Ft. Campbell Military Base Resident Sentenced To 41 Months For Wantonly Abusing A Child Under The Age Of 12
For Immediate Release
U.S. Attorney's Office, Western District of Kentucky
– Child was malnourished and in need of medical care for burns
PADUCAH, Ky. – A Ft. Campbell military base resident was sentenced in U.S. District Court today by Senior Judge Thomas B. Russell to forty-one months imprisonment, followed by a three-year term of supervised release, for wantonly abusing her child, who at the time was under the age of 12, announced David J. Hale, United States Attorney for the Western District of Kentucky.
Shanika D’June Pickens, a/k/a Shanika Campbell, age 28, previously pleaded guilty to a two count Indictment charging that she wantonly abused the child by failing to provide the child professional medical attention for burns and for failing to provide the child adequate food and nutrition that resulted in his medical diagnosis of malnutrition.
Campbell had custody of her 3 children, including the victim in this case, known as K.V.P., who was under 12 years of age, while living on Ft. Campbell, Kentucky military base, located in Christian County, Kentucky. Between January 1, 2011 and September 30, 2011, the victim received burns to his right side and back areas. At that time, Campbell was aware of the burns and did not seek professional medical attention that was available on Ft. Campbell military base for her family. Campbell admitted that her failure to seek medical attention for the burns was wanton because she was aware of and consciously disregarded a substantial and unjustifiable risk that the child would suffer a serious bodily condition and ultimately experienced more pain and scarring to his back and right side areas than he would have experienced had he received timely and competent medical attention. The risk of that harm to K.V.P. was of such a nature and degree that the disregard of that risk constituted a gross deviation from the standard of conduct that a reasonable person would observe in the situation.

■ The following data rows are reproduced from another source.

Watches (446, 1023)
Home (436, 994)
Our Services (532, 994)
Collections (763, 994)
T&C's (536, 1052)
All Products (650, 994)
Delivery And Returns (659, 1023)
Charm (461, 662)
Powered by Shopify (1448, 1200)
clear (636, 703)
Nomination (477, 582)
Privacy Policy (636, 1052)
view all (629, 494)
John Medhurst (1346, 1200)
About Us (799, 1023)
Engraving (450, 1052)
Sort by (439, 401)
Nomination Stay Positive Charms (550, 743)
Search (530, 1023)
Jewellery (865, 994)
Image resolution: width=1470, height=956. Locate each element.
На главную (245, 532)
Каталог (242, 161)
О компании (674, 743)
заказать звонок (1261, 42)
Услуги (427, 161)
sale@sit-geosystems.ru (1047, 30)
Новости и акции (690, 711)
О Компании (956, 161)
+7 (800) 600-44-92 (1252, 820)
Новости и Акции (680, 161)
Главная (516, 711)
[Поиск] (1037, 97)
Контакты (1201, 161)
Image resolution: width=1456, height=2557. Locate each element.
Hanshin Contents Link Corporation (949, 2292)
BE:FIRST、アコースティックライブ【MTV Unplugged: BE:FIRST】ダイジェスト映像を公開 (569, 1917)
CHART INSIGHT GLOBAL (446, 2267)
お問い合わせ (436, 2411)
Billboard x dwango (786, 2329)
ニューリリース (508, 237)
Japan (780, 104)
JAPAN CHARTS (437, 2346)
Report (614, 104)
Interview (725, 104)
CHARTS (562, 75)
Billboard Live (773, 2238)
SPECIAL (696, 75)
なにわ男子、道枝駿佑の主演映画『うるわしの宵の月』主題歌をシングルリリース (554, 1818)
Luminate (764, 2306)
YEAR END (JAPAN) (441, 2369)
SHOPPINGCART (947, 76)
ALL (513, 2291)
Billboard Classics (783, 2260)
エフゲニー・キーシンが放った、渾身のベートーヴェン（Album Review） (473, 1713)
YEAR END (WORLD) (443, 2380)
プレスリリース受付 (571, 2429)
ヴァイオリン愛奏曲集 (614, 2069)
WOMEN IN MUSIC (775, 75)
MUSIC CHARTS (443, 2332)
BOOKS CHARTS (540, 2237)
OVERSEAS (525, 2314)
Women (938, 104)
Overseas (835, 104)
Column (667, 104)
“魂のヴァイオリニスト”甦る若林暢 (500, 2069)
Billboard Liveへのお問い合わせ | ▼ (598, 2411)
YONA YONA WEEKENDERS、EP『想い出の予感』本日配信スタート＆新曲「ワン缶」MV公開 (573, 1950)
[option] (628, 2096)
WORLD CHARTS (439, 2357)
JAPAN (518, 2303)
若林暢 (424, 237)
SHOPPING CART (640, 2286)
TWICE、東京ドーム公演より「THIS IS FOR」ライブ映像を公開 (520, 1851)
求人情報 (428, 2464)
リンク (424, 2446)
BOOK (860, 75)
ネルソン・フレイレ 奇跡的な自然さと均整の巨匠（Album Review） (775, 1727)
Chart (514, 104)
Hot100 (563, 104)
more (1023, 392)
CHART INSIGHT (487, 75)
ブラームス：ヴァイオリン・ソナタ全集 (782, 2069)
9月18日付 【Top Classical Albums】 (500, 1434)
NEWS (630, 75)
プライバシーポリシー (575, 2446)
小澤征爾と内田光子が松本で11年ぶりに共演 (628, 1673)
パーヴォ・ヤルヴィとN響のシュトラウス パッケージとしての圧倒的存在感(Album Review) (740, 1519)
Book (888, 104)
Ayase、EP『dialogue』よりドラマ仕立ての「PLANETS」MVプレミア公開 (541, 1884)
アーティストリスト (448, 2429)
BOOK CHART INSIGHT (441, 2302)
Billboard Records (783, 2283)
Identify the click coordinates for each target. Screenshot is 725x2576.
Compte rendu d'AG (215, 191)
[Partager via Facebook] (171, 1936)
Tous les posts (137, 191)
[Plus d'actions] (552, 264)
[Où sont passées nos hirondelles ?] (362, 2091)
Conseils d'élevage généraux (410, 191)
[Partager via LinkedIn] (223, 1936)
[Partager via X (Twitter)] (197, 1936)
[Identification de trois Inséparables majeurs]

Further, between October 1, 2011 and January 30, 2012, Campbell failed to provide adequate food and nutrition to K.V.P. That condition resulted in his hospitalization at Vanderbilt University Hospital in Nashville, Tennessee, between January 28, 2012 and February 6, 2012. During that time, the minor victim was diagnosed with, among other conditions, malnutrition. Campbell admitted that her failure to provide adequate food and nutrition to K.V.P was wanton because she was aware of and consciously disregarded a substantial and unjustifiable risk that constitutes a gross deviation from the standard of conduct that a reasonable person would observe in the situation.
If convicted at trial, Campbell faced a sentence of no more than 10 years in prison, a fine of $500,000 and a three year period of supervised release.
This case was prosecuted by Assistant United States Attorney David Sparks and was investigated by the Federal Bureau of Investigation (FBI) and Ft. Campbell, Kentucky, 502nd Military Police Battalion (CID).